Exercise prompt »
Print the line that contains "Task: Open the プロパティ settings page", then every line after it until the entries end, exactly as they read; do not include pictures.

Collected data
Segment Open

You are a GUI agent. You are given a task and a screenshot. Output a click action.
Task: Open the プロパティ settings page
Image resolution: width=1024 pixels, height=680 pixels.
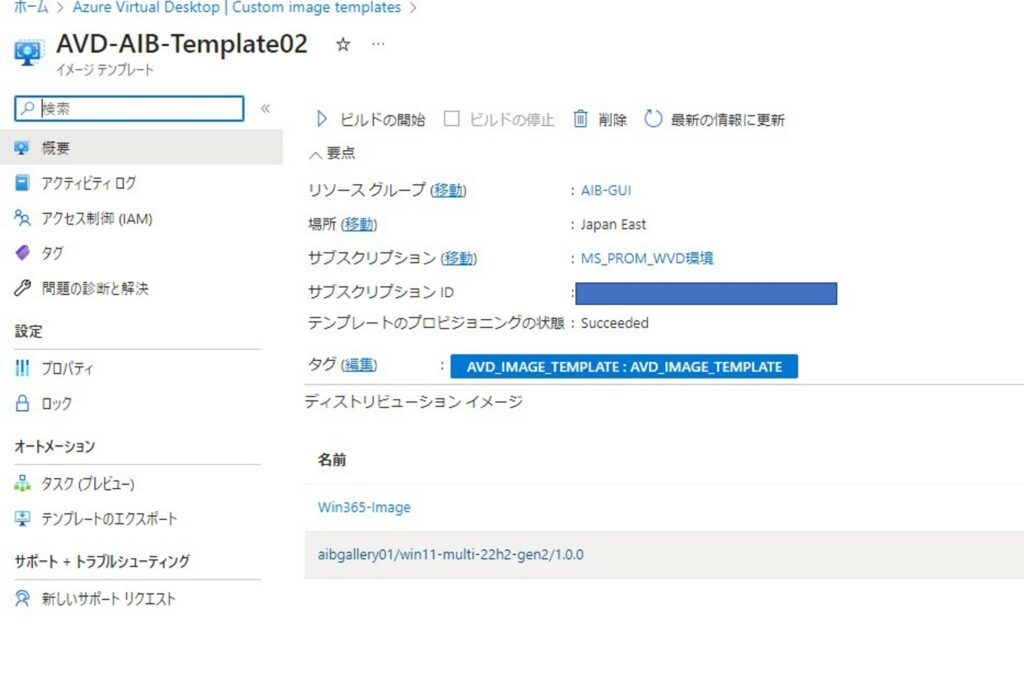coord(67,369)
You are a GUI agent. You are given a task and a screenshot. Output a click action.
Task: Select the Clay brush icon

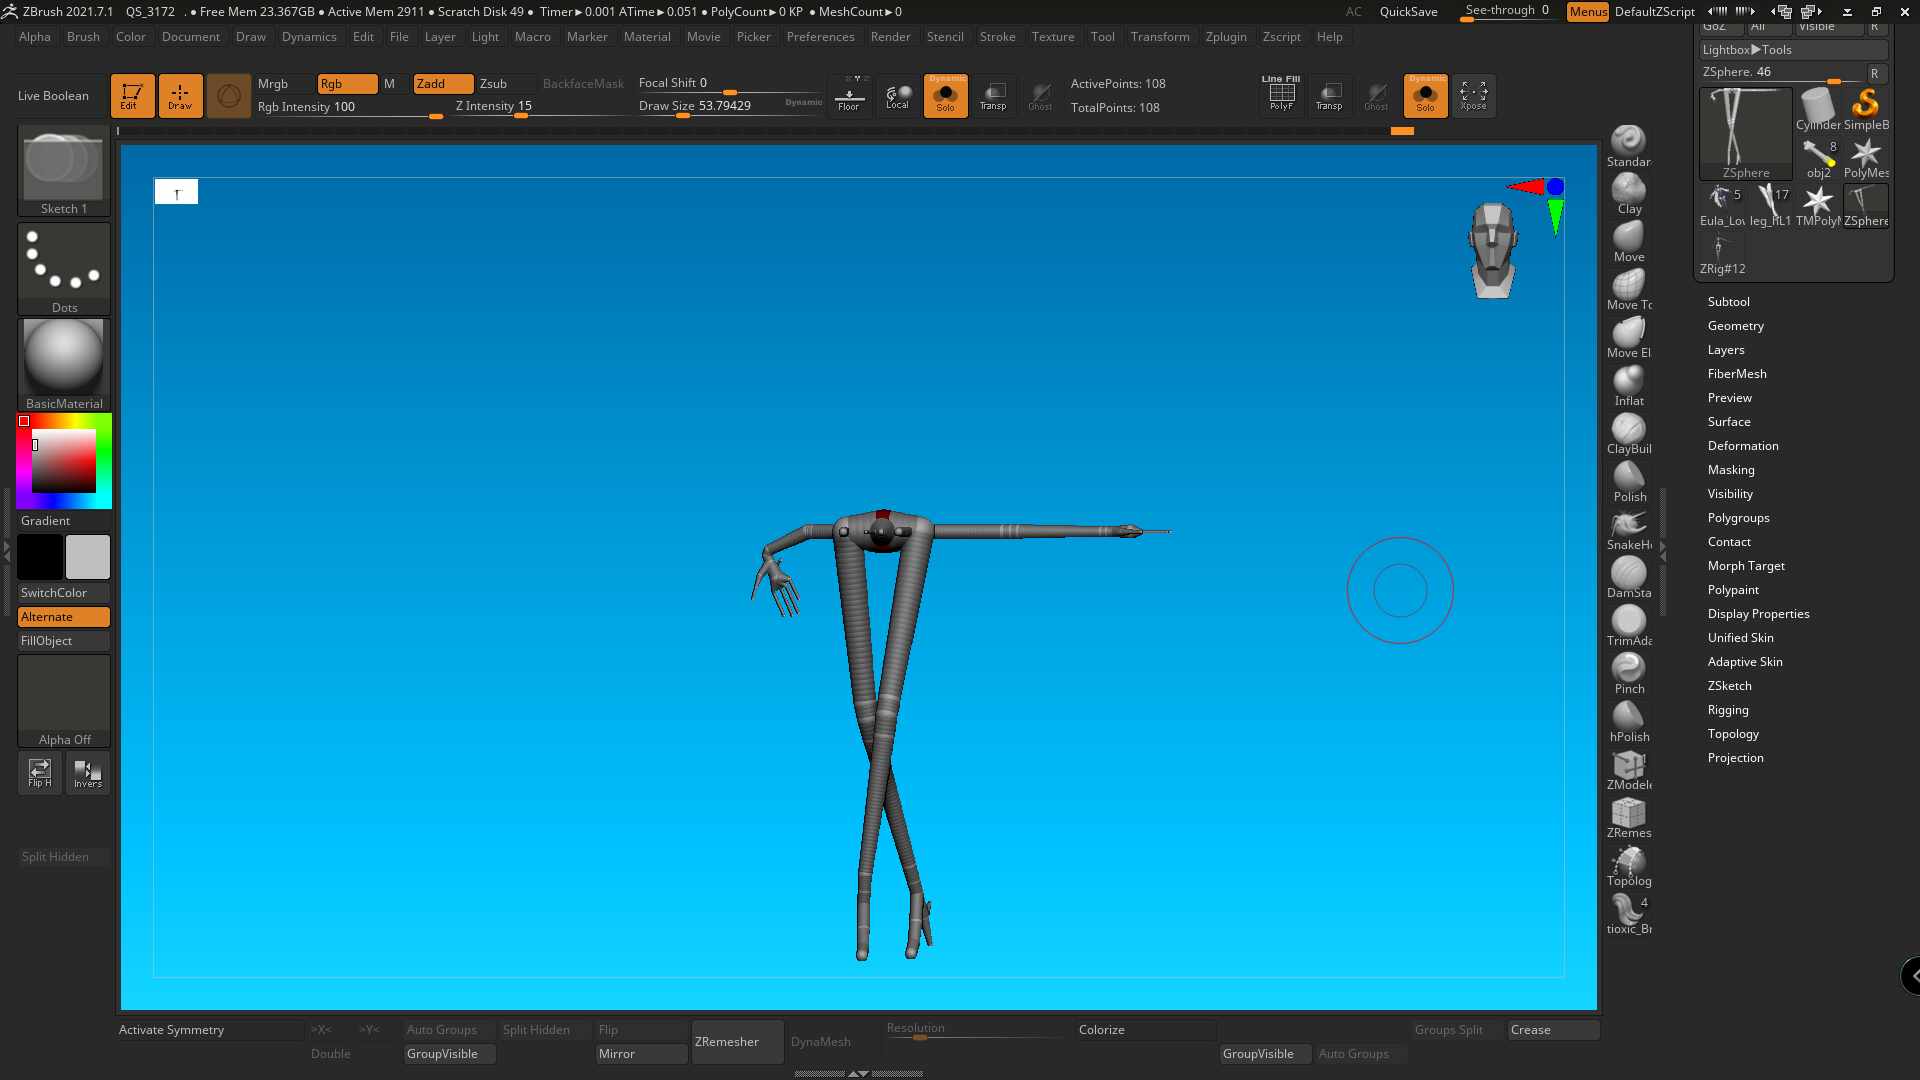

Segment Closed

Result below »
Task: Open the プロパティ settings page
Image resolution: width=1024 pixels, height=680 pixels.
coord(67,369)
You are a GUI agent. You are given a task and a screenshot. Output a click action.
Task: Select the Clay brush icon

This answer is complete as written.